I am still not over this, so be patient and don’t expect any fast road to recovery

I am tired tonight. but I feel compelled to say this- my grief is long and hard and ongoing. I am not done. I don’t know when this will be.  Actually, let me rephrase this- I may never get over this loss.  I am not asking for any special treatment or acknowledgment.  None at all.  I simply want my friends to know that I am forever changed.  I am cracked wide open. I am completely incapable of having a hard shell anymore. I have no armor on. I am soft and supple to any emotion and pain. I am vulnerable.  But not in the way that you may think. I am functioning okay. I am working, guiding, communicating, directing, organizing. but I am also not pretending to be someone I am not.  What you see is what you get.  I may be quiet, I may observe. I may be loud, I may be alert.  But one thing I will not be is inauthentic.  I am me. and  that means I am accepting all of me more than I ever have before. all my wounds, insecurities, and defects.  I won’t condemn myself much anymore. What a tired useless dialogue that is.

Benjamin wants one thing for me. Just one- Self Love..  His passing has propelled me to look deeply at all that I shunned inside myself.  “No more”, he says,”No more”.  “Accept the darkness and when this takes hold,I am right here, mom, to hold this space of Loving Safety”.

————

> _What you need to do_
Could you copy out the whole post on grief word for word? The entries after this are separate material, unconnected to the post on grief.

————

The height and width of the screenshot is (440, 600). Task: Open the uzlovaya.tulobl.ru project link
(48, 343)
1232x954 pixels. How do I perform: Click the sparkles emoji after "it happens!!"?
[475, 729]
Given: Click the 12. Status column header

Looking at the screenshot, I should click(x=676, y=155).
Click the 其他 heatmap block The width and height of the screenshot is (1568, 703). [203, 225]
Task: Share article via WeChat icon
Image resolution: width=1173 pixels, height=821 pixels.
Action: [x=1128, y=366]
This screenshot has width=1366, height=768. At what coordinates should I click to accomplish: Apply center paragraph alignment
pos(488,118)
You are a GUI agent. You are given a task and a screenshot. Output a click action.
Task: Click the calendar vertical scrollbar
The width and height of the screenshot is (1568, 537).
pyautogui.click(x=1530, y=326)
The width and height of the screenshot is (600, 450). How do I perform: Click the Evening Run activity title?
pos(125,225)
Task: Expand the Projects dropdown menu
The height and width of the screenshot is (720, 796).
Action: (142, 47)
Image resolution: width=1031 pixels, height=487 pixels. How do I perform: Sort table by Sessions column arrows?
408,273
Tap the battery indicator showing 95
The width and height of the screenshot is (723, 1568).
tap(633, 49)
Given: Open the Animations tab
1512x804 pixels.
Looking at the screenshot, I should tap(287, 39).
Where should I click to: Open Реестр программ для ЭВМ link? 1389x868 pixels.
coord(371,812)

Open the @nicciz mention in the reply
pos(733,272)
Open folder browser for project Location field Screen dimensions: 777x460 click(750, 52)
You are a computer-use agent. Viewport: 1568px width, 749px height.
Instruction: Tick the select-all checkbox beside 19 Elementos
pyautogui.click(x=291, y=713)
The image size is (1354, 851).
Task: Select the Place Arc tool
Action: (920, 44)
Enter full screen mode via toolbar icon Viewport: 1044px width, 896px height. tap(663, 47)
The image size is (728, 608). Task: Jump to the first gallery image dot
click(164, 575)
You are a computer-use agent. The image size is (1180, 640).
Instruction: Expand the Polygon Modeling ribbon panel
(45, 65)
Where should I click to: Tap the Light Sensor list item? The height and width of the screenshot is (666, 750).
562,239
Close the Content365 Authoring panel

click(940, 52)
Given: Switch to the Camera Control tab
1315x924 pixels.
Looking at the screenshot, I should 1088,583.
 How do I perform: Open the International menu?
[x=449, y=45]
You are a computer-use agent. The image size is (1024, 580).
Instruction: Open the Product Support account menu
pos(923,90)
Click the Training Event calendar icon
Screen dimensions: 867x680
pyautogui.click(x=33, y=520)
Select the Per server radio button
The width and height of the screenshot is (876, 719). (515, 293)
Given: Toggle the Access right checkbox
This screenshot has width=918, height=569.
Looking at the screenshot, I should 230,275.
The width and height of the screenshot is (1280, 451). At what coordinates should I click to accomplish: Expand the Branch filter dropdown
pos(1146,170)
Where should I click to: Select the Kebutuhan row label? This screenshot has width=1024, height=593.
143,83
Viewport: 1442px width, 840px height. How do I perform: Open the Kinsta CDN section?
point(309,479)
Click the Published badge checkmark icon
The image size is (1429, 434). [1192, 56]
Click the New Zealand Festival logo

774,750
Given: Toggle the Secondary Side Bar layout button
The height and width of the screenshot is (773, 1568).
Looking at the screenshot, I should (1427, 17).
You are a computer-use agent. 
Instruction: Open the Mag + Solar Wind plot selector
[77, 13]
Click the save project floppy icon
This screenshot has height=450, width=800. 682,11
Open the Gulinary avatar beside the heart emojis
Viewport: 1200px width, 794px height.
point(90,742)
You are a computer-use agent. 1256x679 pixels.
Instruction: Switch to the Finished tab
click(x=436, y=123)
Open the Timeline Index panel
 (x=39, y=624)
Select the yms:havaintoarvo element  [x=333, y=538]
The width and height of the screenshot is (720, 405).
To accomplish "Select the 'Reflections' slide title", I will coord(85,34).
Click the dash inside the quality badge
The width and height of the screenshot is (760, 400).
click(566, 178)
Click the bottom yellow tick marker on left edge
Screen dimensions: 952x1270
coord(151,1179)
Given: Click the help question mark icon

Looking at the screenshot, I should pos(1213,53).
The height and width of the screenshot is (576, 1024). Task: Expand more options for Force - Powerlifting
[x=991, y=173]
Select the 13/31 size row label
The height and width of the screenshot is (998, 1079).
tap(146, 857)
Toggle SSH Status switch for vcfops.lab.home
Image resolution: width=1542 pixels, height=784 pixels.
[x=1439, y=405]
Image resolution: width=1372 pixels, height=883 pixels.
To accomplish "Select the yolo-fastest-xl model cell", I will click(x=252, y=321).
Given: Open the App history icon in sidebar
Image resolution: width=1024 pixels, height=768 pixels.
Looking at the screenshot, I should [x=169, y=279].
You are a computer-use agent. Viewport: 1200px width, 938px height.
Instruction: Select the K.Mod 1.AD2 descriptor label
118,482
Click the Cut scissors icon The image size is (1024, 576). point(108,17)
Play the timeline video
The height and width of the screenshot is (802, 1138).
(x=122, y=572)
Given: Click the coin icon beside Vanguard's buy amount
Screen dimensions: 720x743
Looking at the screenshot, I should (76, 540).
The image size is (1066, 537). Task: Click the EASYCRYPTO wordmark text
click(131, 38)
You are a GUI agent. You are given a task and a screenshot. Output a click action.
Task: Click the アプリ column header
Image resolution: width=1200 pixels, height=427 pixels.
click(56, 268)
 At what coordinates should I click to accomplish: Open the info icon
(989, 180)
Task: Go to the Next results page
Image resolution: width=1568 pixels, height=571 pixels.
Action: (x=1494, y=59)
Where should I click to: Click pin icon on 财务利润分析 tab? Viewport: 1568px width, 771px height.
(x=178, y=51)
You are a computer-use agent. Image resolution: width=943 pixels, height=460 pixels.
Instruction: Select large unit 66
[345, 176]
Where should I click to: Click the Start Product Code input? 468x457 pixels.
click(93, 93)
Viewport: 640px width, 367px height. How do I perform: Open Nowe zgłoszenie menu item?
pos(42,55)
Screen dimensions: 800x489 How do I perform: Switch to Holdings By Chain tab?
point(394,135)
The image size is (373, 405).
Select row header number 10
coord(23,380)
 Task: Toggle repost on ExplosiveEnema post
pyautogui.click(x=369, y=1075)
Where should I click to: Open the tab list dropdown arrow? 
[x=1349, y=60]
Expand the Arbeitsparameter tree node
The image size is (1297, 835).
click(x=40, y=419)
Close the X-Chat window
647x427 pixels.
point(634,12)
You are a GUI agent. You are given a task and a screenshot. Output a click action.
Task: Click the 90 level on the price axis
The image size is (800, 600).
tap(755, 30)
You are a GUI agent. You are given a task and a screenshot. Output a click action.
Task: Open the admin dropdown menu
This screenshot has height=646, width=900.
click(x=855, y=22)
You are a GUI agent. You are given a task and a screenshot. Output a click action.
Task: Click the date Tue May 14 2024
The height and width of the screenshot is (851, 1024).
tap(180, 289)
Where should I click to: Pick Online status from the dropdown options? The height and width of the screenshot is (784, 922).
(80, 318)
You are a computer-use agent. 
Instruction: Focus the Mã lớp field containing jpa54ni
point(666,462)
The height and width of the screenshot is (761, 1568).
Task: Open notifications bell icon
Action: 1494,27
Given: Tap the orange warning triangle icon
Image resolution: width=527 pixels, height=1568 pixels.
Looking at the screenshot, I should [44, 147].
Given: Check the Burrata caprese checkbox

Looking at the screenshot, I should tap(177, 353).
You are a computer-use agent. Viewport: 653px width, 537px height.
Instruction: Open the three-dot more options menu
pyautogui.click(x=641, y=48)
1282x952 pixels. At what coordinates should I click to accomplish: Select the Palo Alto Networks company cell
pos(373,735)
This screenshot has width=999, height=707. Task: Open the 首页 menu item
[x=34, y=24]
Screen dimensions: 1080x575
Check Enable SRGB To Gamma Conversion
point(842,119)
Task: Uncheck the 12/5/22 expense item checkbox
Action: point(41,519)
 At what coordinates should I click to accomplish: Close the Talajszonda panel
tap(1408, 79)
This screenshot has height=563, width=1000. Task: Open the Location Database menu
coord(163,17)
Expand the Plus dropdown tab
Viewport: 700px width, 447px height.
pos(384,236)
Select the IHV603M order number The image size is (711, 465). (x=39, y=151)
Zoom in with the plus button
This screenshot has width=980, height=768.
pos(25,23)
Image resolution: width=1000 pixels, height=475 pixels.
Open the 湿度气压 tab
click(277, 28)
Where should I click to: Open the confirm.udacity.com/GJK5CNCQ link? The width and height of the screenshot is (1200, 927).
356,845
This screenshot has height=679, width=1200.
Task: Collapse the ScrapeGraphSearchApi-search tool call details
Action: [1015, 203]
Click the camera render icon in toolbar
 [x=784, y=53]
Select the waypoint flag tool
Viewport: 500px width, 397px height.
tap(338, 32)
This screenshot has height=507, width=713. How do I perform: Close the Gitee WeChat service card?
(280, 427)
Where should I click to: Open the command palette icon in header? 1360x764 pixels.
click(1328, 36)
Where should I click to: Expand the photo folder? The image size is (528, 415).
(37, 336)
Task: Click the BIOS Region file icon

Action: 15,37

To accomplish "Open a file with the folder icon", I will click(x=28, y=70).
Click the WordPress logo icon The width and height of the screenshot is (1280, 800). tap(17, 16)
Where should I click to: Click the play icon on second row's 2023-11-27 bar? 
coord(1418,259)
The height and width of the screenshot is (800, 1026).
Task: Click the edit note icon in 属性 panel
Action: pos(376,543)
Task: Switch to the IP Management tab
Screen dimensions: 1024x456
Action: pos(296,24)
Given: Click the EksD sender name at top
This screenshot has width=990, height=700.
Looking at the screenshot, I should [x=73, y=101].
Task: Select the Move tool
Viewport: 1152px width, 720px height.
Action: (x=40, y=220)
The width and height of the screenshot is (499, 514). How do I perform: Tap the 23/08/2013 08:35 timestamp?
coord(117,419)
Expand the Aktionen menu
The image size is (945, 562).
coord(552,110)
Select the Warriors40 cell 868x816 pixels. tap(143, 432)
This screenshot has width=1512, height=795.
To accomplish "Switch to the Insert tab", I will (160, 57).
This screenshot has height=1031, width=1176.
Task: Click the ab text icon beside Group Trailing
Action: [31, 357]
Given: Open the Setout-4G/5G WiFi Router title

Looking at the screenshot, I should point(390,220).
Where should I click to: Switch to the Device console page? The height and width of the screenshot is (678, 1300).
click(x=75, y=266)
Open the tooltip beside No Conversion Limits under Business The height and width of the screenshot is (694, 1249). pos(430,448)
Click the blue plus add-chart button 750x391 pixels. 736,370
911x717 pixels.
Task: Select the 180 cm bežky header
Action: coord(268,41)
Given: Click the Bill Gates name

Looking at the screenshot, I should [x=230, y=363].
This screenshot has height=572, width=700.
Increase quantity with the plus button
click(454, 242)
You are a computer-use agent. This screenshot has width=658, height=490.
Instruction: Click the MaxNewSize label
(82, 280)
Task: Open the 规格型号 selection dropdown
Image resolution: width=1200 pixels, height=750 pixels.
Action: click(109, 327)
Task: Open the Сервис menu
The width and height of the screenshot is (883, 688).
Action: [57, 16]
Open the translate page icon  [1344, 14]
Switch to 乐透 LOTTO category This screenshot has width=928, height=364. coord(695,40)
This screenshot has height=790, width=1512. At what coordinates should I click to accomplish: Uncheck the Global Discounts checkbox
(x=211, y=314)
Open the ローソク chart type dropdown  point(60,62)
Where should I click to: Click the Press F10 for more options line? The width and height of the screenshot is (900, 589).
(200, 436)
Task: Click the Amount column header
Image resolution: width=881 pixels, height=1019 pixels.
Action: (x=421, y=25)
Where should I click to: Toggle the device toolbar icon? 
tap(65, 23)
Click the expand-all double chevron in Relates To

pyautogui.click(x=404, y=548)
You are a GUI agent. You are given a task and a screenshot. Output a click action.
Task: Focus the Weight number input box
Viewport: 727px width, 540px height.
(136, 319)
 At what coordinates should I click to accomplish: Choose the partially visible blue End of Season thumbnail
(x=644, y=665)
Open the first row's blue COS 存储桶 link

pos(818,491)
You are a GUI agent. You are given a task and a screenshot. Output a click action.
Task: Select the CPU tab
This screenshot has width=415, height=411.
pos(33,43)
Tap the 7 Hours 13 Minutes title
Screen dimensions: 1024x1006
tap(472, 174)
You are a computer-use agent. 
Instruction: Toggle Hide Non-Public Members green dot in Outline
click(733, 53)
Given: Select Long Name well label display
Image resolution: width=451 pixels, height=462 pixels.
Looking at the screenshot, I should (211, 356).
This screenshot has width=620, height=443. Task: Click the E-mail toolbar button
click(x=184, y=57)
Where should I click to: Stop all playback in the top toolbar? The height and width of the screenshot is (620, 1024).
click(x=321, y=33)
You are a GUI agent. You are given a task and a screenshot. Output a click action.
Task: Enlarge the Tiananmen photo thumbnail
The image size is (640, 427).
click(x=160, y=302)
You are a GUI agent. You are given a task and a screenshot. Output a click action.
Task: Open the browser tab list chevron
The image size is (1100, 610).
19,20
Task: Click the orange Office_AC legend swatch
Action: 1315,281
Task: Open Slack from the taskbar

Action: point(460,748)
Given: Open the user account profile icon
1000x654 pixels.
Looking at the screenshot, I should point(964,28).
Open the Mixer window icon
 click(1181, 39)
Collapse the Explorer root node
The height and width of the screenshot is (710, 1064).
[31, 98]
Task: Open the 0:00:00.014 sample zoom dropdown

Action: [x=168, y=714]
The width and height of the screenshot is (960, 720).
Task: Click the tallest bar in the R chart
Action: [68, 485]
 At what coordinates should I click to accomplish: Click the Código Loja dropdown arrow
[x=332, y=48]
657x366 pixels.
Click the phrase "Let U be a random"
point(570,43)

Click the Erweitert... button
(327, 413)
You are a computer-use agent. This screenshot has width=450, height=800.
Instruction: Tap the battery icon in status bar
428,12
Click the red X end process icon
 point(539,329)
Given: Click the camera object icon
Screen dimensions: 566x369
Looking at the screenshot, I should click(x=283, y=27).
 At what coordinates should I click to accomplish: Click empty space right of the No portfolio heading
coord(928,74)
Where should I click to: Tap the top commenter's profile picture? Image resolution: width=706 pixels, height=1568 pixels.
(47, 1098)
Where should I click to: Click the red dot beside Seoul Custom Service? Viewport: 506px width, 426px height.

————

> _Result of the task_
I am still not over this, so be patient and don’t expect any fast road to recovery

I am tired tonight. but I feel compelled to say this- my grief is long and hard and ongoing. I am not done. I don’t know when this will be.  Actually, let me rephrase this- I may never get over this loss.  I am not asking for any special treatment or acknowledgment.  None at all.  I simply want my friends to know that I am forever changed.  I am cracked wide open. I am completely incapable of having a hard shell anymore. I have no armor on. I am soft and supple to any emotion and pain. I am vulnerable.  But not in the way that you may think. I am functioning okay. I am working, guiding, communicating, directing, organizing. but I am also not pretending to be someone I am not.  What you see is what you get.  I may be quiet, I may observe. I may be loud, I may be alert.  But one thing I will not be is inauthentic.  I am me. and  that means I am accepting all of me more than I ever have before. all my wounds, insecurities, and defects.  I won’t condemn myself much anymore. What a tired useless dialogue that is.

Benjamin wants one thing for me. Just one- Self Love..  His passing has propelled me to look deeply at all that I shunned inside myself.  “No more”, he says,”No more”.  “Accept the darkness and when this takes hold,I am right here, mom, to hold this space of Loving Safety”.